• _WORK TO COMPLETE_: Set down all of the records below exactly, please, omitting the images.
◇ ◇ ◇ ◇
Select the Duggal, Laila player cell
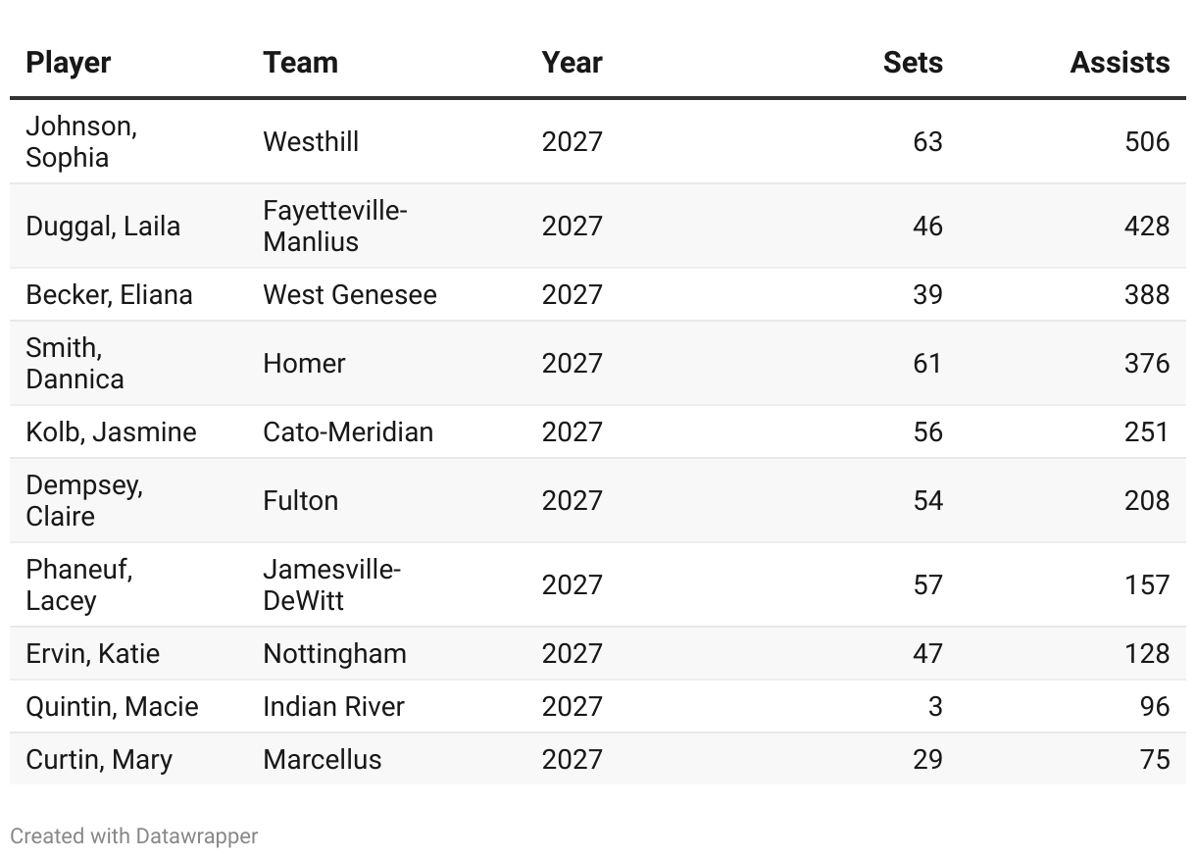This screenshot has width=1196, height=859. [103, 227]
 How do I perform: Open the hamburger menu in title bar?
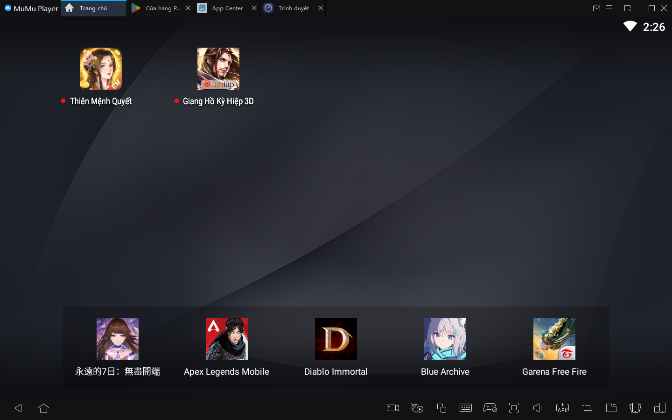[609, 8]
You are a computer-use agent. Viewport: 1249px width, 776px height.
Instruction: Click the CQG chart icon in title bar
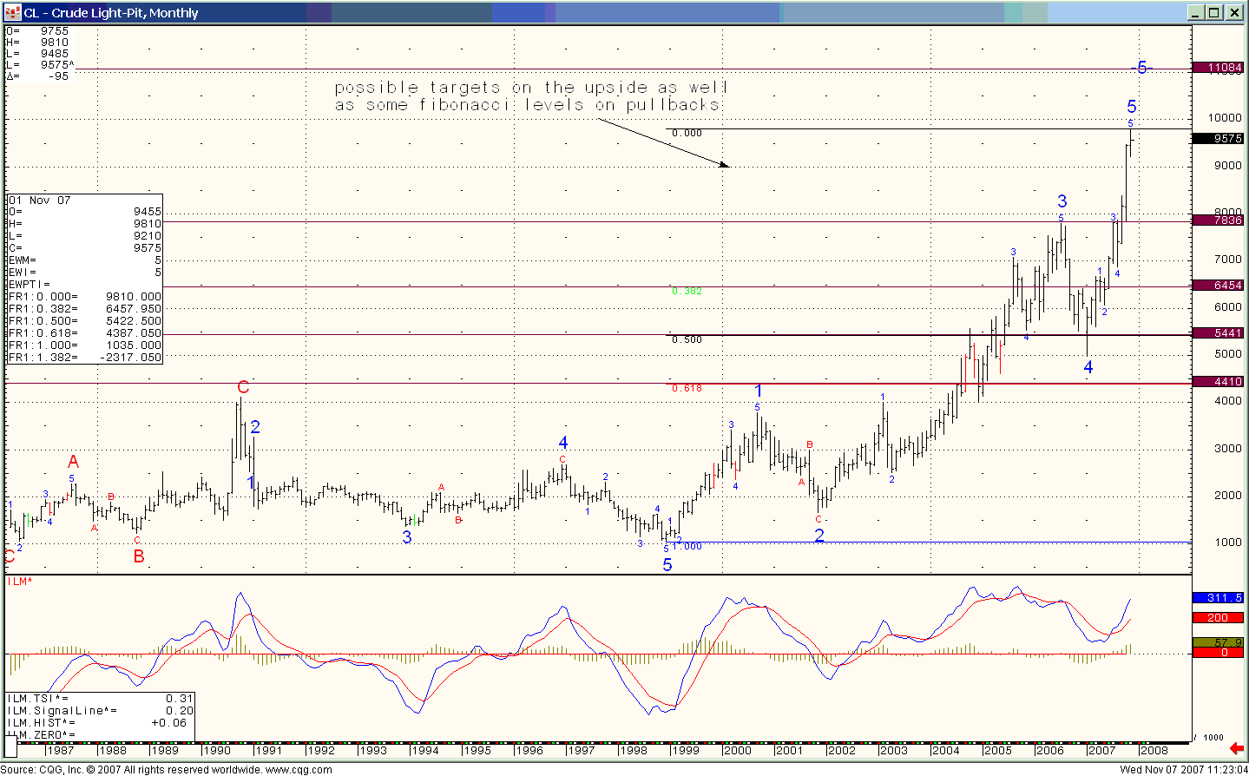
◇ ◇ ◇ ◇
• _SOLUTION FOR THIS TASK_:
Select the Duggal, Laila player cell
This screenshot has width=1196, height=859. [103, 227]
 How do I perform: Open the hamburger menu in title bar?
[609, 8]
You are a computer-use agent. Viewport: 1249px width, 776px height.
Instruction: Click the CQG chart icon in title bar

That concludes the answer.